User settings are read/write and can be altered at run-time. These are perfect to save things like favorites, window layout, user-specific options, color preferences and the like. These files are stored in a directory created for the application, basically sand-boxed from system-wide access and the only place your app can read/write from for free (elevated privileges aside).

Application settings are read only at run-time and can only be altered by changing the XML file and relaunching the application, or by some creative XML file management (and then a reload on your configuration data).  These files are stored in the app directory in app.config and also contain the default settings for users who have not yet launched the app (these are the settings that will be defaulted in for the new users).

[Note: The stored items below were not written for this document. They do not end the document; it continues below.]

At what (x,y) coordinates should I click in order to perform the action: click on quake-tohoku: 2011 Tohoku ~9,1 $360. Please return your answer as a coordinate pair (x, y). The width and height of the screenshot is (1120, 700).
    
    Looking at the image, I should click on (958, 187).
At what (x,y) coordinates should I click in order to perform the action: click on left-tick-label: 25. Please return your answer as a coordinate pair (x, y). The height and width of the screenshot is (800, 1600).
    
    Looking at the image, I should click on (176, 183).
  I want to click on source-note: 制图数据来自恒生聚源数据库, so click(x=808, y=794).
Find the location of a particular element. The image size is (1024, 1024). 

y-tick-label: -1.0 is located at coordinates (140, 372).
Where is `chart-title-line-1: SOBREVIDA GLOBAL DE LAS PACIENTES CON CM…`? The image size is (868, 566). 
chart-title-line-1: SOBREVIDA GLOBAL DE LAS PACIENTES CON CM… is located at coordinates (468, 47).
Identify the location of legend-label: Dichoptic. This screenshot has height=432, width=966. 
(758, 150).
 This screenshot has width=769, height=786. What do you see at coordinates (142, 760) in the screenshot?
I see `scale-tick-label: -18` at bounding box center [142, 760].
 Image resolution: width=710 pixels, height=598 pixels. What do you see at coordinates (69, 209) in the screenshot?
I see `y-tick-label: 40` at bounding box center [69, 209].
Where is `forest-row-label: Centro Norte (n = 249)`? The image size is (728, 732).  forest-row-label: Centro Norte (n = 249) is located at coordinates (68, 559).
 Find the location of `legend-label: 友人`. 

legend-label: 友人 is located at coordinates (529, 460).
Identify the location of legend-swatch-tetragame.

I have hit the “Configuration system failed to initialize”Configuration system failed to initialize error a couple of times, and it always seems to be the User scope default biting me in the arse.

Basically, I create a setting, plug along for a while, then go back to add another setting and realize that I had left it in user scope.  I switch the first setting to application scope and keep plugging away.  Somewhere between then and the next time the application tries to access that property, the exception is thrown and doesn’t give you much detail at the surface level.

Figuring out the Files You Need to Delete

I said you can likely delete the user.config files without much regard.  Truth is if you’re into testing something settings-related that can be a real inconvenience.

I will drill into the inner exception to find the problem file; it’s only two deep, so it’s easy to find the path of the file in question if you’re willing to dig. 

Trust me, folks, your debugger is your best friend.